FDA clears DermaSensor’s AI detection device for skin cancer
Betsy Goodfellow | January 18, 2024 | News story | Medical Communications | FDA, Oncology, skin cancer
DermaSensor has announced that the US Food and Drug Administration (FDA) has granted clearance for its real-time, non-invasive skin cancer evaluation system. The AI-powered medical device is equipped to detect all three common skin cancers, melanoma, basal cell carcinoma and squamous cell carcinoma.
The FDA approval follows a pivotal study of over 1,000 patients, which demonstrated that the device had a sensitivity of 96% across all 224 skin cancers. A negative result had a 97% chance of being benign.
In another study, the device was demonstrated to reduce the number of missed skin cancers by half (from 18% to 9%).
Cody Simmons, co-founder and chief executive officer of DermaSensor, commented: “We are entering the golden age of predictive and generative artificial intelligence in healthcare, and these capabilities are being paired with novel types of technology, like spectroscopy and genetic sequencing, to optimise disease detection and care.
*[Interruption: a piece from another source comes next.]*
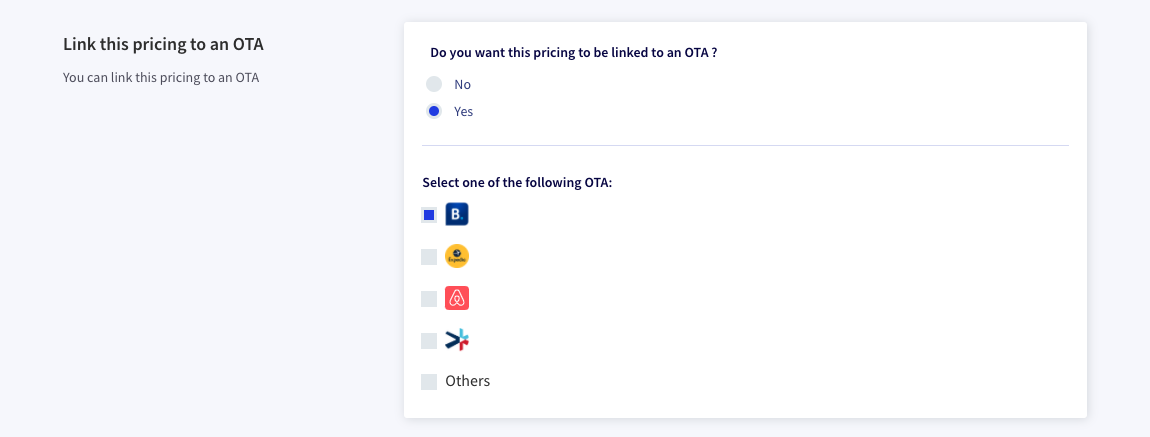
Task: Check the Others checkbox
Action: [429, 381]
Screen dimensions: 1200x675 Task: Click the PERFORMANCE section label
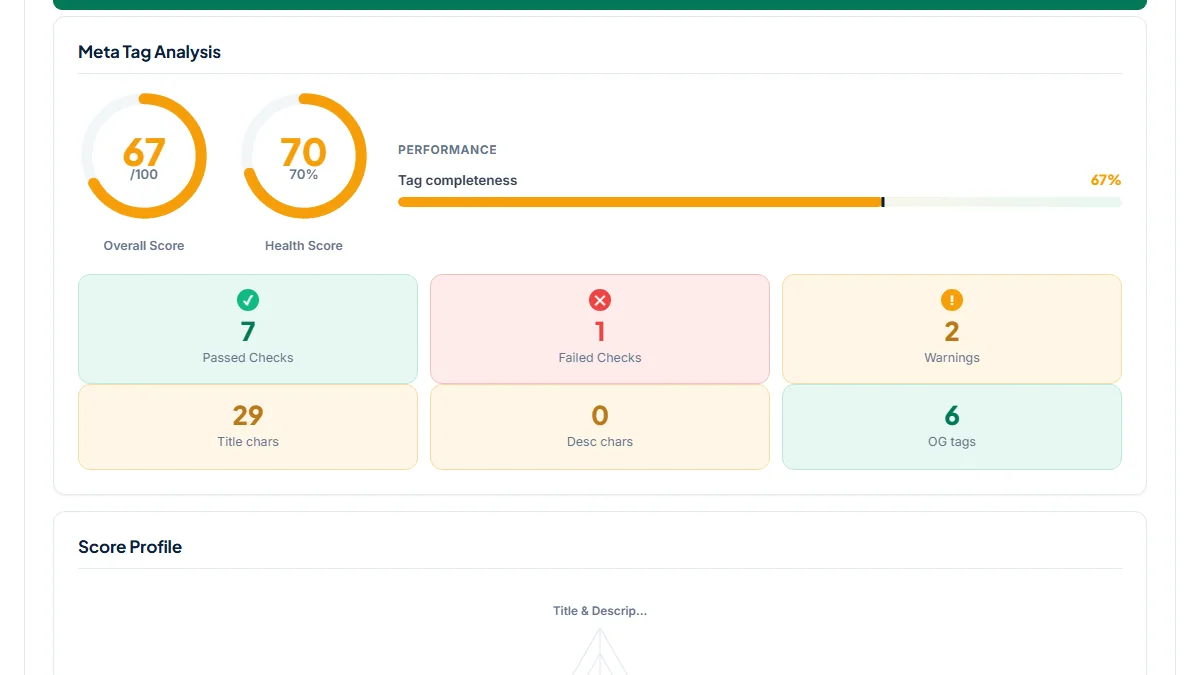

Equipping PCPs, the most abundant clinicians in the country, to better evaluate the most common cancer in the country has been a major, long-standing unmet need in medicine. While dozens of companies have attempted to address this problem in recent decades, we are honored to be the first device cleared by the FDA that provides PCPs with an automated tool for evaluation of suspicious lesions.”